Suicide Attempts in the United States Army
September 18, 2015
The suicide attempt rate of active-duty enlisted soldiers in the U.S. Army was found to be 377/100,000 person-years. More than 98 percent of attempts were by enlisted soldiers who constitute 83.5 percent of active duty soldiers. Attempt risk is greatest for soldiers who (1) are female, (2) entered service at age 25 or older, (3) are in their first four years of service, (4) are not currently deployed, (5) are age 29 or younger, (6) are white, (7) have less than a high school education, and (8) had a mental health diagnosis within the previous month.
Attempt risk among enlisted soldiers is greatest during their first service year, decreases substantially during the second service year, and continues to decline gradually during subsequent years of service. Attempt risk among officers remains fairly stable through their Army careers. Soldiers who are currently deployed are at lower risk than soldiers who are not deployed. Officers, who make up 16.5 percent of active-duty soldiers, accounted for only 1.4 percent of attempts. The attempt risk for enlisted female soldiers was almost 13 times that of female officers.
The authors also found that “59.8 percent of enlisted soldiers and 70.2 percent of officers received a [mental health] diagnosis before their suicide attempt, suggesting that many at-risk soldiers have already been identified by the Army health care system as needing mental health services and providing opportunities for further risk assessment and intervention.”

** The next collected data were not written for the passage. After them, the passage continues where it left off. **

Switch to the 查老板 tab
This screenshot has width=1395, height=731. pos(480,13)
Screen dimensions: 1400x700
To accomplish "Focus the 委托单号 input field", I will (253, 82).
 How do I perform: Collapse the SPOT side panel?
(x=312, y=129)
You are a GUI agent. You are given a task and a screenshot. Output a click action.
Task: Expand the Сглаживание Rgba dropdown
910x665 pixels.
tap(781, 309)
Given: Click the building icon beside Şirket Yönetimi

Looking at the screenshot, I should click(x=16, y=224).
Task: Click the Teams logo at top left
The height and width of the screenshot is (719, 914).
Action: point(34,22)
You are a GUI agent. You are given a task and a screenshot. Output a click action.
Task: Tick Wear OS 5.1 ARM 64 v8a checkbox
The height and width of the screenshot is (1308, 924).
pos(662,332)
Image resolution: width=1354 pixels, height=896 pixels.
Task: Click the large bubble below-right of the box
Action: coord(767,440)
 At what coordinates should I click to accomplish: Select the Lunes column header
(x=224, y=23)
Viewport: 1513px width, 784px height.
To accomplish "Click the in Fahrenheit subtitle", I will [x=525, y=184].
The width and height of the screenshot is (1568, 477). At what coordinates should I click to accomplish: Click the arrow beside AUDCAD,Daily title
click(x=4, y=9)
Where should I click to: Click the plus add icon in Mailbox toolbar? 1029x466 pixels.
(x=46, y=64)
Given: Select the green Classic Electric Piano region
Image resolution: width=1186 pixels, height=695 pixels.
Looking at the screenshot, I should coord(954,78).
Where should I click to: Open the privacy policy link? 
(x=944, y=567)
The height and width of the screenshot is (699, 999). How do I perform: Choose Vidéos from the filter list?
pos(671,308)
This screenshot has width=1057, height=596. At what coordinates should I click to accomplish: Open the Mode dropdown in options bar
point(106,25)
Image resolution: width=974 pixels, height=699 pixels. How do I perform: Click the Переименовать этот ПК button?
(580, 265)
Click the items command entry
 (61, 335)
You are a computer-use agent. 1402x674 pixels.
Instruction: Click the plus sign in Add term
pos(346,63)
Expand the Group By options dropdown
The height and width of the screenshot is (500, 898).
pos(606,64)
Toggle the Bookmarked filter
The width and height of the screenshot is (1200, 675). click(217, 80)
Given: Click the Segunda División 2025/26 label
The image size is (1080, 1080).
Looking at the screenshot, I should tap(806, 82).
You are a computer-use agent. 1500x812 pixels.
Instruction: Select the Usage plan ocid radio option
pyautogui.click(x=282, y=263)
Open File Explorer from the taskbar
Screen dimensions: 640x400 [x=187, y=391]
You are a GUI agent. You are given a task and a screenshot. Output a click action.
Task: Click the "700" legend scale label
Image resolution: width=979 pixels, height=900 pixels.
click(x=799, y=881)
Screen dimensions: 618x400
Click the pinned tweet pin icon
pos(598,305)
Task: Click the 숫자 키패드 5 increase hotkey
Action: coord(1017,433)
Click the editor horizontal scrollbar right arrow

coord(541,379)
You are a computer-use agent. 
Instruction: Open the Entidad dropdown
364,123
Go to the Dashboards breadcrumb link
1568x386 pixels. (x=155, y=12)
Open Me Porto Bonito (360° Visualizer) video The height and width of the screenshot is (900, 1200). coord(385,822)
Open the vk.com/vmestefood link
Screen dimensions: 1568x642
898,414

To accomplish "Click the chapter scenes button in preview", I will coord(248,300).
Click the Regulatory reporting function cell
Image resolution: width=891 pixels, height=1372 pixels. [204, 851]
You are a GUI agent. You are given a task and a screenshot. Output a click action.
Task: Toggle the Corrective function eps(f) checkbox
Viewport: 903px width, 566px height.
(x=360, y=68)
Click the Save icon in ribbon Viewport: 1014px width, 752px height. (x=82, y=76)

The study was conducted using data from the Army Study to Assess Risk and Resilience in Servicemembers (STARRS) from 2004 to 2009.
This summary is based on: Ursano, R. J., Kessler, R. C., Stein, M. B., Naifeh, J. A., Aliaga, P. A., Fullerton, C. S., &… Heeringa, S. G. (2015). Suicide attempts in the U.S. Army during the wars in Afghanistan and Iraq, 2004 to 2009. JAMA Psychiatry 72(9), 917-926.